A confidentiality clause (also called a non-disclosure agreement or NDA provision) restricts you from sharing information you learn during a project. It defines what counts as "confidential information," how long you must keep it secret, and what happens if you breach it.

Confidentiality clauses are standard in freelance contracts, employment agreements, consulting engagements, and partnership deals. They exist to protect trade secrets, client lists, and proprietary processes — but many are drafted so broadly that they cover everything, forever, with no exceptions.

Red flags to watch for

No expiration (perpetual confidentiality)

If the clause says confidentiality lasts "in perpetuity" or "indefinitely," that means you can never discuss what you learned — even decades later. Most courts and industry standards consider 2–3 years reasonable for non-trade-secret information. Perpetual obligations should be reserved only for actual trade secrets, if at all.

Covers publicly available information

A well-drafted NDA excludes information that becomes publicly known through no fault of yours. If the clause lacks this carve-out, you could technically breach it by discussing something the company posted on their own website.

Prevents you from saying you worked with the client

Some confidentiality clauses prohibit you from disclosing "the existence of this agreement" or naming the client in your portfolio. This is a portfolio restriction that can severely hurt freelancers who rely on past work to win new clients.

One-sided obligations (only you are bound)

If the confidentiality clause only applies to you and not the client, that's a red flag. You may share sensitive information too — your pricing, processes, or proprietary methods. Confidentiality should be mutual unless there's a clear reason it isn't.

No carve-out for legally required disclosures

You should always be able to disclose confidential information when required by law, court order, or regulatory investigation. If the clause has no exception for legal obligations, you could be put in an impossible position — breach the NDA or break the law.

What dangerous language looks like

Actual clause from a real contract

"Contractor agrees to hold in strict confidence, in perpetuity, all information relating to Company's business, operations, clients, finances, and any other matters disclosed during the term of this Agreement, including the existence of this Agreement itself. Contractor shall not use or disclose such information for any purpose whatsoever without Company's prior written consent."

This clause is problematic because it combines four overreaching elements: perpetual duration (no end date), covers "any other matters" (absurdly broad scope), prohibits mentioning the client relationship (portfolio restriction), and is entirely one-sided. ClauseGuard would flag all four.

How to negotiate it

Suggested counter-language

"I'd like to limit the confidentiality period to 2 years after the end of the engagement, with exceptions for information that becomes publicly available, was already known to me, or is required to be disclosed by law. I'd also like to retain the right to list the client name and a general project description in my portfolio, and request that confidentiality obligations be mutual."

Key negotiation points:

When confidentiality is reasonable

Not all confidentiality clauses are bad. A well-drafted NDA protects genuinely sensitive information — customer lists, unreleased product plans, proprietary algorithms, financial data — for a reasonable period, with standard exceptions.

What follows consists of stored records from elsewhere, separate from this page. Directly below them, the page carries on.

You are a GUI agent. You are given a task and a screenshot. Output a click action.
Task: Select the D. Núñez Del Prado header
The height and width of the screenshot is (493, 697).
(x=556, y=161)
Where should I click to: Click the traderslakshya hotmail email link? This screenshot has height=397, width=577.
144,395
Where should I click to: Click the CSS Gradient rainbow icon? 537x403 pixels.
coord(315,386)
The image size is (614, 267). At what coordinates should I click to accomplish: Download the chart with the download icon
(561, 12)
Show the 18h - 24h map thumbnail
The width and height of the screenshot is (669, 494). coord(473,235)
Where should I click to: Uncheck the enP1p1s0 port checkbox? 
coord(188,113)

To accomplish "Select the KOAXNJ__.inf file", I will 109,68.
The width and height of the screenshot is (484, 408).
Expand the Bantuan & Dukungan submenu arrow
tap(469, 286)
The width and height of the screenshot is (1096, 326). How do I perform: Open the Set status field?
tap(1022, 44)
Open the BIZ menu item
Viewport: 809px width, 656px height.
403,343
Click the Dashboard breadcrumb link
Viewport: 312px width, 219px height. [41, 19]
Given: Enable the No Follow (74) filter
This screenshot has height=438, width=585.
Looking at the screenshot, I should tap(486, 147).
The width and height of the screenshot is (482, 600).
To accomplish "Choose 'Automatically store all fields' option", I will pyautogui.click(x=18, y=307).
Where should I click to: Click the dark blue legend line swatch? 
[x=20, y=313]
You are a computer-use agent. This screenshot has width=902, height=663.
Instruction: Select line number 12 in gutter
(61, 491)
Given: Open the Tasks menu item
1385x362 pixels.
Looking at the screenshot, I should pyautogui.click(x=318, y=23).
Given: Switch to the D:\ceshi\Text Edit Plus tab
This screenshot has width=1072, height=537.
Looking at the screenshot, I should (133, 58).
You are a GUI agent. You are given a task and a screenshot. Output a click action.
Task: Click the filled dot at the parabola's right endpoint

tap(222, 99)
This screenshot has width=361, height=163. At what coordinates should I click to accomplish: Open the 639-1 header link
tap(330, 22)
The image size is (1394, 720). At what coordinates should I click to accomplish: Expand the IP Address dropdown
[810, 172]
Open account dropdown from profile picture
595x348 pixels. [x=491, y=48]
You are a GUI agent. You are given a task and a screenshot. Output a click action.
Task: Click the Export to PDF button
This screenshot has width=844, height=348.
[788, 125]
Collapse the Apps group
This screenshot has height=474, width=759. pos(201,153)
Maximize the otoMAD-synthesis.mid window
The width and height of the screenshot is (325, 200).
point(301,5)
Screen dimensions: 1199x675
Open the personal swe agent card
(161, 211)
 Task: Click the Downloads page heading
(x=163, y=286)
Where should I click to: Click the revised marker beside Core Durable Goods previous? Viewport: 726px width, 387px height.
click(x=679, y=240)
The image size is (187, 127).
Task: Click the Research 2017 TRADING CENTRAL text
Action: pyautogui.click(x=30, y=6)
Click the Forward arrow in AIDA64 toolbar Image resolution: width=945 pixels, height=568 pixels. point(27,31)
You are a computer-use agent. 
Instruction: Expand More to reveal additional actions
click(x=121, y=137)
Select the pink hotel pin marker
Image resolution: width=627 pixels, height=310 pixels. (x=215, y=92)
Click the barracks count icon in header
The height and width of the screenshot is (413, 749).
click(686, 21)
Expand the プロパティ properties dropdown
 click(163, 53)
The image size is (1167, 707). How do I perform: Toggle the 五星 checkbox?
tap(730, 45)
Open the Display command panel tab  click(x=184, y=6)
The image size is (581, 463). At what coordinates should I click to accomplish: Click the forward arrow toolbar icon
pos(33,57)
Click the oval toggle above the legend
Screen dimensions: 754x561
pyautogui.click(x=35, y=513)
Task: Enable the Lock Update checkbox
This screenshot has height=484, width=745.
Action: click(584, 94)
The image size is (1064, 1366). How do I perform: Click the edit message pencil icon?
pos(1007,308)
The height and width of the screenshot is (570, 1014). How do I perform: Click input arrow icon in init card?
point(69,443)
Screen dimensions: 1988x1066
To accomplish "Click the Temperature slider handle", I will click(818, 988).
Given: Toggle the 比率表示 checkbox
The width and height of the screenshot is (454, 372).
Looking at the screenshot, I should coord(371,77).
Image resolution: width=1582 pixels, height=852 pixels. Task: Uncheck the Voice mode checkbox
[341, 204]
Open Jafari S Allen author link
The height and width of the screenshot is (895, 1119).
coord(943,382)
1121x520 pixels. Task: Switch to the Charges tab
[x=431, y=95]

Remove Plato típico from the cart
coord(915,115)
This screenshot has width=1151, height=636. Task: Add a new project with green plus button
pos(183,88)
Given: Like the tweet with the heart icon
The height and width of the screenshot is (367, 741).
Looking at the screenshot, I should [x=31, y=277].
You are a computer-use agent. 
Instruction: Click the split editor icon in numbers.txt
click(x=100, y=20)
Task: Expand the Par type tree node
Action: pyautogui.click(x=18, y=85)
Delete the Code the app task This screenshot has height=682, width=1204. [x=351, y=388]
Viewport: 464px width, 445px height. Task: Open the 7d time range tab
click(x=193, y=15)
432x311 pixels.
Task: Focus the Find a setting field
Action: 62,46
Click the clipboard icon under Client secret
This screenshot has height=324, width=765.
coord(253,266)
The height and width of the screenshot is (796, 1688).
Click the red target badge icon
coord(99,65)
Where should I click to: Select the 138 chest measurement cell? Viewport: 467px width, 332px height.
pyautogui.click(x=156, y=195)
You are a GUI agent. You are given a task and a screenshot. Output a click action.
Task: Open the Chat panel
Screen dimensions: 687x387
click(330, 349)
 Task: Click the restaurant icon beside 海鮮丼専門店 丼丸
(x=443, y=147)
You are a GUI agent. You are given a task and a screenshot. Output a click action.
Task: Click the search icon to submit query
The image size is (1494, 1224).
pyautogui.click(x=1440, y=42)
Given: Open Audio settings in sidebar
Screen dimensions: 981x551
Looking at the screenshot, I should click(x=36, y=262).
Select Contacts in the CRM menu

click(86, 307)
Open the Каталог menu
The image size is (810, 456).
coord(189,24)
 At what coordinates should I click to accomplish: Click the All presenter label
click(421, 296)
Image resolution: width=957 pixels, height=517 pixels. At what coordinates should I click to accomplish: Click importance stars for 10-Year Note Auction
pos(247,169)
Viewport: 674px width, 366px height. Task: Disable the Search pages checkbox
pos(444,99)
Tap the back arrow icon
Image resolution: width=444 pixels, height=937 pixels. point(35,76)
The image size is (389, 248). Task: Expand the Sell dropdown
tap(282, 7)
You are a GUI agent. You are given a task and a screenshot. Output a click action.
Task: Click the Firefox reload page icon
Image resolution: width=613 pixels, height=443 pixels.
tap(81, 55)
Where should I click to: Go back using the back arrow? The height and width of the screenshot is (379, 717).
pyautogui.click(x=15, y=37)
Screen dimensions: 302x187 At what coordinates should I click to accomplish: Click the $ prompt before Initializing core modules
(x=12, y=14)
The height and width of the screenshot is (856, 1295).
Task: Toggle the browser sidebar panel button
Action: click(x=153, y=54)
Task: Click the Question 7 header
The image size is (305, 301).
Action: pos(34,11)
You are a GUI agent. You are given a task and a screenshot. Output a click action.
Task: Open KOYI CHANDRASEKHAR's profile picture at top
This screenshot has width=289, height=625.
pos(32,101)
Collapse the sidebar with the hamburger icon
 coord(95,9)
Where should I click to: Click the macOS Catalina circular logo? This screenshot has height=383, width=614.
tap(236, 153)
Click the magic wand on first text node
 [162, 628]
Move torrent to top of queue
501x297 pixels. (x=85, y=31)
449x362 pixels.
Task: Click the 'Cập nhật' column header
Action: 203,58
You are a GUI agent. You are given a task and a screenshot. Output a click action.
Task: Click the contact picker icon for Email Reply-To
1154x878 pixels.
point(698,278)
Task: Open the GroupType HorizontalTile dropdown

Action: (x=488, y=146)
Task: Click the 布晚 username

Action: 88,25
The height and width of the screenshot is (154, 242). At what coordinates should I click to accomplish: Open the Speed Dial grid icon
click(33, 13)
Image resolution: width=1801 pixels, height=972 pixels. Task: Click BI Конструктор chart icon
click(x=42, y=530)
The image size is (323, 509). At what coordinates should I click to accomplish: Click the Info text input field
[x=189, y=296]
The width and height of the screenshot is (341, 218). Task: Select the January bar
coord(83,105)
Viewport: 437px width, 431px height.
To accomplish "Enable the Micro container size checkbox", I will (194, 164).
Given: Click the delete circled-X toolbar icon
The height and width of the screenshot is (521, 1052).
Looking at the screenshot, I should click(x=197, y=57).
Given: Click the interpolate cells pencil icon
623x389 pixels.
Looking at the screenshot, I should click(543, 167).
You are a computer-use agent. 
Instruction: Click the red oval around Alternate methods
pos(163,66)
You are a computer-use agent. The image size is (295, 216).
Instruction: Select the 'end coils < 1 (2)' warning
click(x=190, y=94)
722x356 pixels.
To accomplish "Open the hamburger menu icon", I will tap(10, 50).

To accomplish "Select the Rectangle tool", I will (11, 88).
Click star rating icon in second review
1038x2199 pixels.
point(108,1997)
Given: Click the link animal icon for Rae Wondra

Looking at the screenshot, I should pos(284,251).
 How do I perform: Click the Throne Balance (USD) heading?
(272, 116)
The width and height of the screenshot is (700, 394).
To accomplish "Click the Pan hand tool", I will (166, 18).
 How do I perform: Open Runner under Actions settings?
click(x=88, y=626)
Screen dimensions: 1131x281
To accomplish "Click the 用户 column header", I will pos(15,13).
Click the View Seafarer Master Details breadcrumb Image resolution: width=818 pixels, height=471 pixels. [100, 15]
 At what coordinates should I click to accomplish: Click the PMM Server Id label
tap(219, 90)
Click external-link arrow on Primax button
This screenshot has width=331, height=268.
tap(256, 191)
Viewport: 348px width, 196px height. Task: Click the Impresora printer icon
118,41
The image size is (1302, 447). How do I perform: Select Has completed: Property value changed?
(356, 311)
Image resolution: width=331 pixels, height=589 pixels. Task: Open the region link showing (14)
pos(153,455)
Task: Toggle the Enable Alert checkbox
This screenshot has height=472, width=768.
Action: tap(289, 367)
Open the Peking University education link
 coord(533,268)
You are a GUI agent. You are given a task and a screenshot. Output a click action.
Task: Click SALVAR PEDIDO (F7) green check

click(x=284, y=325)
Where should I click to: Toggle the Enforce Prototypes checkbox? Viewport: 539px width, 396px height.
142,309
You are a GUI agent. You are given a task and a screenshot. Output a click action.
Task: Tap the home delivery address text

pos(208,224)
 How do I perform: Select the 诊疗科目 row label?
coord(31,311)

The problem is when companies use boilerplate NDAs that sweep in everything, last forever, and give you no rights. A confidentiality clause should protect secrets, not silence people.

If you're asked to sign a standalone NDA before even seeing a contract or proposal, that's common and usually fine — but still read it carefully. The same red flags apply whether the clause is in a standalone NDA or embedded in a larger agreement.